In this exercise, each record below is to be written out again exactly.

_ _ _ _

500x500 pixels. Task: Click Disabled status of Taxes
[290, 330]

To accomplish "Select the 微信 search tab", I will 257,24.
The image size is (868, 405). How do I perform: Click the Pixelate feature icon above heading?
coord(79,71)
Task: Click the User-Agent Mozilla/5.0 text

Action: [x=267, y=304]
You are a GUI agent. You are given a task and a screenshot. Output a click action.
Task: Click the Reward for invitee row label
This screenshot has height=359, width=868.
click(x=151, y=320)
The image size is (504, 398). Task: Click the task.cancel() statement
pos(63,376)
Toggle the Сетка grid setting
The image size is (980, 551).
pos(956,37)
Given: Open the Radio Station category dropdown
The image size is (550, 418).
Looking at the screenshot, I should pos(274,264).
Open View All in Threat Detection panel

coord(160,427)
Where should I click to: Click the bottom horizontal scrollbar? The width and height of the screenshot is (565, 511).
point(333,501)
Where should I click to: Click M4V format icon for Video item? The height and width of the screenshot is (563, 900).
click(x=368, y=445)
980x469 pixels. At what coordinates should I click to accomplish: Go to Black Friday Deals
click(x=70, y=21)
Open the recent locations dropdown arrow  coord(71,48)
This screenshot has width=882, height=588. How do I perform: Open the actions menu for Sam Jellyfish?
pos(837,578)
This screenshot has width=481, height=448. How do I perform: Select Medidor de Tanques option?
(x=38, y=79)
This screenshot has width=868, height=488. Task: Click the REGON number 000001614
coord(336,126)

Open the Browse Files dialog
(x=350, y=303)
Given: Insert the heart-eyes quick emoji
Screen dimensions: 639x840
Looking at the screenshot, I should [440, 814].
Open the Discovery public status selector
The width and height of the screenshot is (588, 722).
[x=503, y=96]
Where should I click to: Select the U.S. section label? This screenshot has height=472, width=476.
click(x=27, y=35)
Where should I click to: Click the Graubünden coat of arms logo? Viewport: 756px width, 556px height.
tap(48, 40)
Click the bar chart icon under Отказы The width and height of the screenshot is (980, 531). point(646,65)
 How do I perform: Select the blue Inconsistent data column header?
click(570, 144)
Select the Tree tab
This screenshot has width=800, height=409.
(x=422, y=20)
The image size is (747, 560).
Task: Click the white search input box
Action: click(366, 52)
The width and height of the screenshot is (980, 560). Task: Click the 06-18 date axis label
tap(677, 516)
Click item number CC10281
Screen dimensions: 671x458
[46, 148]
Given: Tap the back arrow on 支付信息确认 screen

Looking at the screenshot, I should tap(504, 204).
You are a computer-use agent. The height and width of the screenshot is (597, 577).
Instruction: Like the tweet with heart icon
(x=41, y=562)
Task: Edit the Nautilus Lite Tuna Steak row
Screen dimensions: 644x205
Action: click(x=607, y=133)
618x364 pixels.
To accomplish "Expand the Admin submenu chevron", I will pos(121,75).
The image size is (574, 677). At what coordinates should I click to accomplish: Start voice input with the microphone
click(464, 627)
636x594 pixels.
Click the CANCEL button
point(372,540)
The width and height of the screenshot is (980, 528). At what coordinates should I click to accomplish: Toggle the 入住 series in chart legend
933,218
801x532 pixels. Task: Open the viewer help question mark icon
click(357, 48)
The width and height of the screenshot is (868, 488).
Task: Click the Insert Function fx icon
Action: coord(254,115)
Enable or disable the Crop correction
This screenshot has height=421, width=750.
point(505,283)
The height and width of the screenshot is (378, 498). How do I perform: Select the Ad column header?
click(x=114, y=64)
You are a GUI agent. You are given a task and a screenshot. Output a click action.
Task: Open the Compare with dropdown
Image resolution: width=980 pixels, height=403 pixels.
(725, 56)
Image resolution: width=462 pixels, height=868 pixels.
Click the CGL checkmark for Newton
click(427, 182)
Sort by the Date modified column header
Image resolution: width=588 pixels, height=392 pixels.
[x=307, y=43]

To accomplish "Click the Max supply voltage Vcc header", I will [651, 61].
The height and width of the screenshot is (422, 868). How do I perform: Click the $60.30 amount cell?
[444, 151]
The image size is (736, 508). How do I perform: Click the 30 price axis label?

_ _ _ _

*Output for this exercise*
500x500 pixels. Task: Click Disabled status of Taxes
[290, 330]

To accomplish "Select the 微信 search tab", I will 257,24.
The image size is (868, 405). How do I perform: Click the Pixelate feature icon above heading?
coord(79,71)
Task: Click the User-Agent Mozilla/5.0 text

Action: [x=267, y=304]
You are a GUI agent. You are given a task and a screenshot. Output a click action.
Task: Click the Reward for invitee row label
This screenshot has height=359, width=868.
click(x=151, y=320)
The image size is (504, 398). Task: Click the task.cancel() statement
pos(63,376)
Toggle the Сетка grid setting
The image size is (980, 551).
pos(956,37)
Given: Open the Radio Station category dropdown
The image size is (550, 418).
Looking at the screenshot, I should pos(274,264).
Open View All in Threat Detection panel

coord(160,427)
Where should I click to: Click the bottom horizontal scrollbar? The width and height of the screenshot is (565, 511).
point(333,501)
Where should I click to: Click M4V format icon for Video item? The height and width of the screenshot is (563, 900).
click(x=368, y=445)
980x469 pixels. At what coordinates should I click to accomplish: Go to Black Friday Deals
click(x=70, y=21)
Open the recent locations dropdown arrow  coord(71,48)
This screenshot has width=882, height=588. How do I perform: Open the actions menu for Sam Jellyfish?
pos(837,578)
This screenshot has width=481, height=448. How do I perform: Select Medidor de Tanques option?
(x=38, y=79)
This screenshot has width=868, height=488. Task: Click the REGON number 000001614
coord(336,126)

Open the Browse Files dialog
(x=350, y=303)
Given: Insert the heart-eyes quick emoji
Screen dimensions: 639x840
Looking at the screenshot, I should [440, 814].
Open the Discovery public status selector
The width and height of the screenshot is (588, 722).
[x=503, y=96]
Where should I click to: Select the U.S. section label? This screenshot has height=472, width=476.
click(x=27, y=35)
Where should I click to: Click the Graubünden coat of arms logo? Viewport: 756px width, 556px height.
tap(48, 40)
Click the bar chart icon under Отказы The width and height of the screenshot is (980, 531). point(646,65)
 How do I perform: Select the blue Inconsistent data column header?
click(570, 144)
Select the Tree tab
This screenshot has width=800, height=409.
(x=422, y=20)
The image size is (747, 560).
Task: Click the white search input box
Action: click(366, 52)
The width and height of the screenshot is (980, 560). Task: Click the 06-18 date axis label
tap(677, 516)
Click item number CC10281
Screen dimensions: 671x458
[46, 148]
Given: Tap the back arrow on 支付信息确认 screen

Looking at the screenshot, I should tap(504, 204).
You are a computer-use agent. The height and width of the screenshot is (597, 577).
Instruction: Like the tweet with heart icon
(x=41, y=562)
Task: Edit the Nautilus Lite Tuna Steak row
Screen dimensions: 644x205
Action: click(x=607, y=133)
618x364 pixels.
To accomplish "Expand the Admin submenu chevron", I will pos(121,75).
The image size is (574, 677). At what coordinates should I click to accomplish: Start voice input with the microphone
click(464, 627)
636x594 pixels.
Click the CANCEL button
point(372,540)
The width and height of the screenshot is (980, 528). At what coordinates should I click to accomplish: Toggle the 入住 series in chart legend
933,218
801x532 pixels. Task: Open the viewer help question mark icon
click(357, 48)
The width and height of the screenshot is (868, 488).
Task: Click the Insert Function fx icon
Action: coord(254,115)
Enable or disable the Crop correction
This screenshot has height=421, width=750.
point(505,283)
The height and width of the screenshot is (378, 498). How do I perform: Select the Ad column header?
click(x=114, y=64)
You are a GUI agent. You are given a task and a screenshot. Output a click action.
Task: Open the Compare with dropdown
Image resolution: width=980 pixels, height=403 pixels.
(725, 56)
Image resolution: width=462 pixels, height=868 pixels.
Click the CGL checkmark for Newton
click(427, 182)
Sort by the Date modified column header
Image resolution: width=588 pixels, height=392 pixels.
[x=307, y=43]

To accomplish "Click the Max supply voltage Vcc header", I will [651, 61].
The height and width of the screenshot is (422, 868). How do I perform: Click the $60.30 amount cell?
[444, 151]
The image size is (736, 508). How do I perform: Click the 30 price axis label?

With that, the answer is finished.